I would try to calculate 1 / (2.0) * a[i]) and then do multiplications instead of the two fivisions.
Also I aliasing rules prevent further compiler optimizations, making the pointers restrict should help in this case, in particular in Quad2 as it does more memory access.
I am a bit curious about the aliasing rules here. If the compiler was reusing the value for the square root in the first case (at around 7:00), wouldn't this be against the aliasing rules, as if r1 would be the same as a, b or c, it would have changed the values for the square root for the second calculation. So the compiler may already assume that there is no aliased pointers
I wish this was the kind of game show they'd show on TV. great video
I can't see the code, the contrast is not good.
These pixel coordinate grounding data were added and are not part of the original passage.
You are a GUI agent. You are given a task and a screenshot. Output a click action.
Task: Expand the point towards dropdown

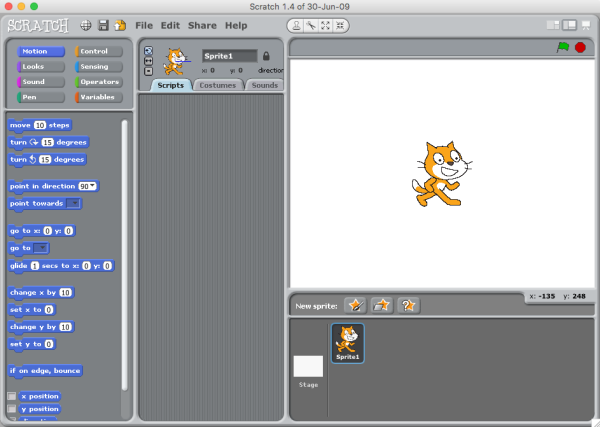click(x=72, y=203)
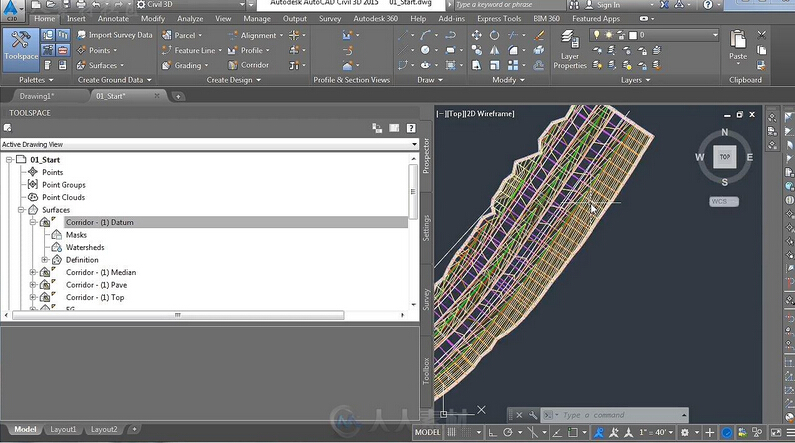
Task: Click the Toolspace button in the ribbon
Action: pos(21,47)
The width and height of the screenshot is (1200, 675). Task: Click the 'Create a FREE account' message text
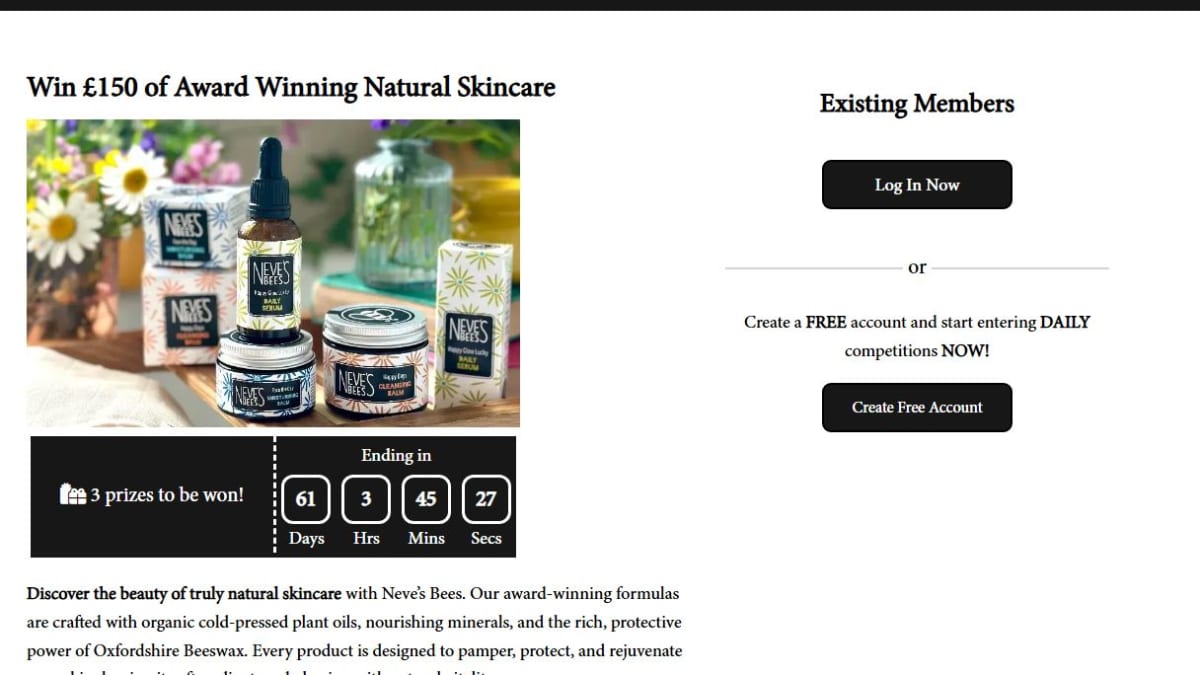pos(917,336)
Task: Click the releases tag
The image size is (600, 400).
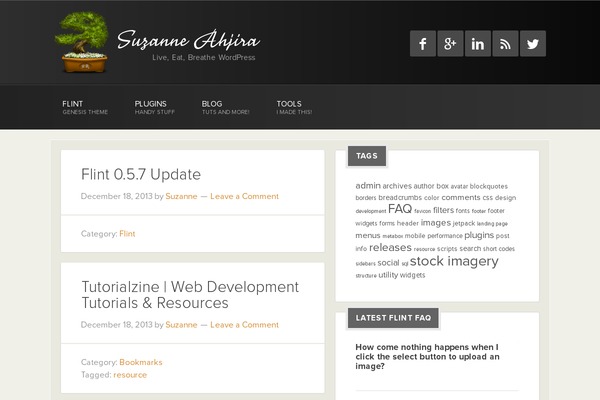Action: coord(390,248)
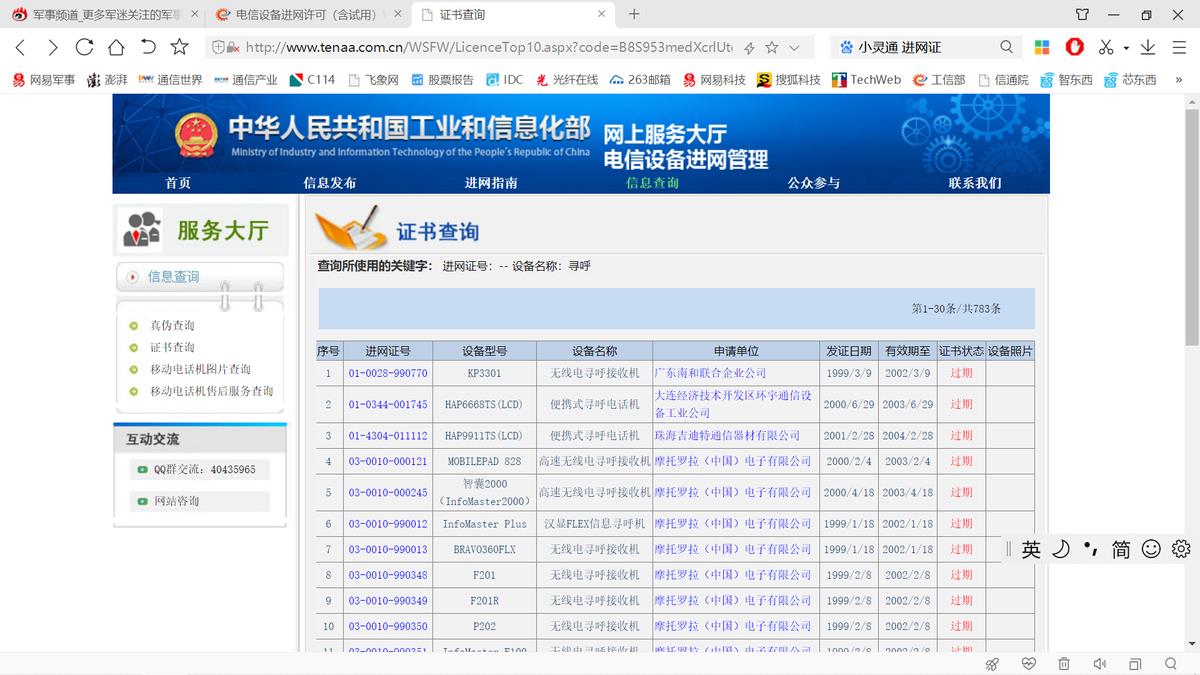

The letters are small.
For completeness, I would suggest doing the benchmark calculations in both float and double. I would have liked to see complex. 🙃
You can substitute one division in the po-shen lo formula by a multiplication if you instead of dividing b by a and then by 2 simply devide it by 2*a. On the other hand, multiplication and division by 2 shouldn't be a problem at all for a binary machine.
Dark blue on a grey background? Good going.
Once you are doing GPGPU, your limit is becoming the speed of copying to and from the card over the PCI bus rather than the compute.
Your videos are always super interesting!
Thank you
Hey friend. Why didnt you upload for such a long time? You were a reallllllllly good introduction for me for assembly C++ and in general compsci. Please reply
First, the two algorithms really are not separate: They have exactly the same numerical qualities and effectively do the exact same operations, only in a slightly modified order!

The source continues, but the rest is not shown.